Elon Musk's actions that landed him in a courtroom Tuesday are another example of how tech companies are increasingly having trouble controlling their founders, management expert Jeffrey Sonnenfeld told CNBC.

"We have boards that seem unable to direct genius founders," Sonnenfeld said on "Squawk Box." "That's the significance, how does a board reign in these Twitter tantrums?"

Sonnenfeld, a senior associate dean at the Yale School of Management, spoke ahead of the Tesla CEO's court appearance. Musk is set to address his tweets, from over a year ago, in which he allegedly labeled a British diver a pedophile.

The defamation case, Sonnenfeld said, shows "another one of these boards that has a fear of founder issue."

It's increasingly an issue in Silicon Valley, he added, pointing to Facebook's Mark Zuckerberg, who has testified on Capitol Hill about privacy scandals, ousted WeWork CEO Adam Neumann and Twitter's and Square's Jack Dorsey, who said he's moving to Africa for six months.

Spokespeople for Tesla, Facebook and Twitter were not immediately available to respond to requests for comment.

Sonnenfeld has been critical of the Tesla CEO in the past. In July, he said Musk was using "diversionary moves" to distract investors from Tesla disappointments.

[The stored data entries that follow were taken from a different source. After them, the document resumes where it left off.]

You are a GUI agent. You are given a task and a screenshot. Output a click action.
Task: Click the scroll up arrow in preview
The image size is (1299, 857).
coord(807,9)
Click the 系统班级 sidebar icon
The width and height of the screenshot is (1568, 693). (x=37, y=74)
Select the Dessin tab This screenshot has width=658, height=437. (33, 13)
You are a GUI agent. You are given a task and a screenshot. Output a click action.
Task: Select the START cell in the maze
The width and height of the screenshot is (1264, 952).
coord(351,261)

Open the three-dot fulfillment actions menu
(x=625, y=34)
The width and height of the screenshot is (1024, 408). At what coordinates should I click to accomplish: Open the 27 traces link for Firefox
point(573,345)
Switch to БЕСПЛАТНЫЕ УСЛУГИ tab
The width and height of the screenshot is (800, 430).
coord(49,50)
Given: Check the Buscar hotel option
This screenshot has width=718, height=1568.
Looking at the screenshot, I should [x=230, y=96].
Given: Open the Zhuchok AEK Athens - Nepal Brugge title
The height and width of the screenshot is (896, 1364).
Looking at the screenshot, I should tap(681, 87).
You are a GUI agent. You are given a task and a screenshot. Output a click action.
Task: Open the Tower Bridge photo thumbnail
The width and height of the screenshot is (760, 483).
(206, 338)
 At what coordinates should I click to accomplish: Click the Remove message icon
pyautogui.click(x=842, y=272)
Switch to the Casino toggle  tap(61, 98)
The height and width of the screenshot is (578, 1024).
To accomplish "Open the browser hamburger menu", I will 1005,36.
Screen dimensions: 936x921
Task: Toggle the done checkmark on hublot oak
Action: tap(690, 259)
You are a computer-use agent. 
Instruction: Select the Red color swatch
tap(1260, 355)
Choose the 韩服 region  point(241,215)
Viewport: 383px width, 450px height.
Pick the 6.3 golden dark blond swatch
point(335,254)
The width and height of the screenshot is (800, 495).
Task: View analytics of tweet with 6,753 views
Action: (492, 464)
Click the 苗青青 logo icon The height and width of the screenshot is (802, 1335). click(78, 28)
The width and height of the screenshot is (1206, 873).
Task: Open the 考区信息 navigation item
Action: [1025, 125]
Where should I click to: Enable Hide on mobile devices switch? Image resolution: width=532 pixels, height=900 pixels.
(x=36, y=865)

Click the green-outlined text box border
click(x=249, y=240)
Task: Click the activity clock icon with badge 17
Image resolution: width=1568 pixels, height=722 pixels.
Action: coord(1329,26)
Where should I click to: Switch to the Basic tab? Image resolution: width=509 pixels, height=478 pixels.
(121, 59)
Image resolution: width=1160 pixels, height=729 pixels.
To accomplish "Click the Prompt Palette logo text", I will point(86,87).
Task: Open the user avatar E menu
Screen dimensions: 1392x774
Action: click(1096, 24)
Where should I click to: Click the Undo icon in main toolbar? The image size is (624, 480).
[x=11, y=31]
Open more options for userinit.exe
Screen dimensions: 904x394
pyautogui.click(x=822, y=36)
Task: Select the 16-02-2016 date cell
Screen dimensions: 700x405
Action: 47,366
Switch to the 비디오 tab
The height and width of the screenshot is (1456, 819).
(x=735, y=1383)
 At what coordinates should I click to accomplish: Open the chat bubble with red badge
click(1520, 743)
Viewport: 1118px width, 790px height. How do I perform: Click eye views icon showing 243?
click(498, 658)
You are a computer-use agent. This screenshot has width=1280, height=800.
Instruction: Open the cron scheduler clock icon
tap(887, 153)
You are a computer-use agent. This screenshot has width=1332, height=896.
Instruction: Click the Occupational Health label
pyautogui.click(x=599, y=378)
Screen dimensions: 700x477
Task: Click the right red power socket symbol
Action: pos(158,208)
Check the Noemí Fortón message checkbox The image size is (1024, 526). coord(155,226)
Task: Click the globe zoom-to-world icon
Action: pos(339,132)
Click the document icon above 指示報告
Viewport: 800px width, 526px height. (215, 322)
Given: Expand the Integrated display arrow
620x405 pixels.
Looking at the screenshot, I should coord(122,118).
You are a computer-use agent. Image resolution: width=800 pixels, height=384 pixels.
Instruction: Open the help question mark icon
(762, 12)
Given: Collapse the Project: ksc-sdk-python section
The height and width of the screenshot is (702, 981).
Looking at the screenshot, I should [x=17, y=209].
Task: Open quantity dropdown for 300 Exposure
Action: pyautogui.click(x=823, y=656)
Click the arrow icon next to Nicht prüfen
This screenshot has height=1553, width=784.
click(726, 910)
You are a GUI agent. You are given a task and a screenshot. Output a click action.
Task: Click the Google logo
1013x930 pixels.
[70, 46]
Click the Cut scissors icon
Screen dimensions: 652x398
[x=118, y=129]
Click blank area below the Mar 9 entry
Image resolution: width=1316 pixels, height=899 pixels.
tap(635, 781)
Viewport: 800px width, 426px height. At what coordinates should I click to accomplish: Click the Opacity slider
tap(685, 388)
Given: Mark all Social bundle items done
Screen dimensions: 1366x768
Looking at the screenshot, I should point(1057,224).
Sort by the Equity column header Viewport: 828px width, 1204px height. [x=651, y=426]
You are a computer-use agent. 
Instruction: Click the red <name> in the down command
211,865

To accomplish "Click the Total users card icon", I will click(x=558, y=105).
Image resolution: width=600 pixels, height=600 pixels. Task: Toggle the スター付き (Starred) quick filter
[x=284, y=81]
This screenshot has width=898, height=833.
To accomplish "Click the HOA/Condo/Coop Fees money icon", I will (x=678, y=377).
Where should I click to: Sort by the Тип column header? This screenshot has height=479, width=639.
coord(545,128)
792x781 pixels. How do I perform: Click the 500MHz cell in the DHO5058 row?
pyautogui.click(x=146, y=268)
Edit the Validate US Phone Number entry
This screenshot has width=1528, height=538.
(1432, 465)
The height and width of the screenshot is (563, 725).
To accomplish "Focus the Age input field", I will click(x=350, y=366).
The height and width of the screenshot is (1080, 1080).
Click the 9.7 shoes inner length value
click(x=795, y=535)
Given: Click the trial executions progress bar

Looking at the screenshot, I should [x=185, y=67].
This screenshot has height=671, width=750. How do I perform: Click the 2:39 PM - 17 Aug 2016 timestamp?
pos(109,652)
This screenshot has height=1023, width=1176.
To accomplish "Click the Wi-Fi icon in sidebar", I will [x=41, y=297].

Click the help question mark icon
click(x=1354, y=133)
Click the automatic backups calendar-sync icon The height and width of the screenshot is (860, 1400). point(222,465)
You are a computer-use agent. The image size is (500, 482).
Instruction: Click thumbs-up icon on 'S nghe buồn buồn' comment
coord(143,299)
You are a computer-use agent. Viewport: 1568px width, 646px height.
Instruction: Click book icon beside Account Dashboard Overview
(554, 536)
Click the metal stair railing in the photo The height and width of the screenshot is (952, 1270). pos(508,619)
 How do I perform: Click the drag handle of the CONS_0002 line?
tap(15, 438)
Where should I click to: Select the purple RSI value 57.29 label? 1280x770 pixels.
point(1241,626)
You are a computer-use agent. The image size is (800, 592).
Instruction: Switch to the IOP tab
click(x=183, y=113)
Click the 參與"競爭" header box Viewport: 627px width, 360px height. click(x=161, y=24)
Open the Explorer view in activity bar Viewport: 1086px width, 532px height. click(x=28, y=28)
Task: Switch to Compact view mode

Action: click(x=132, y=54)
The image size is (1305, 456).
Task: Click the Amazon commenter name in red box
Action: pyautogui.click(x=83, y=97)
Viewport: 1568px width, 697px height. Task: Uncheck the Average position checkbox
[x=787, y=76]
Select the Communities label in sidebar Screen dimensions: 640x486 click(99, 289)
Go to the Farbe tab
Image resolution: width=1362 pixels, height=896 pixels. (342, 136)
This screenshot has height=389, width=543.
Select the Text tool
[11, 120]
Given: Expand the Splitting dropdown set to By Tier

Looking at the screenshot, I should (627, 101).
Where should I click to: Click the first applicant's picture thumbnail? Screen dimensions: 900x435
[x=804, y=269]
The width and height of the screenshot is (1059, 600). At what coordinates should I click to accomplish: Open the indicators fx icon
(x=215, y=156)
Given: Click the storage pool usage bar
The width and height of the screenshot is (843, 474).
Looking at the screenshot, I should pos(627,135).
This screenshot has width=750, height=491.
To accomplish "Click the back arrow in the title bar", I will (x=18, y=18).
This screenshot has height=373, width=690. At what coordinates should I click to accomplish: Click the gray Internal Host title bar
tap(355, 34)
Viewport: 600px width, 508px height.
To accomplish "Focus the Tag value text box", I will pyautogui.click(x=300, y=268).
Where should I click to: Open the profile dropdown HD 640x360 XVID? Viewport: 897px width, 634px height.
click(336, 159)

Musk often points to new product ventures — such as autonomous taxis or submarines — to keep attention away from Tesla's "demand saga, departure issues" and "debt issues," said Sonnenfeld at the time.

However, on Tuesday, he said the court case was distracting from the company's newly-announced Cybertruck, its first electric pickup. "Why distract with this kind of nonsense he gets into?"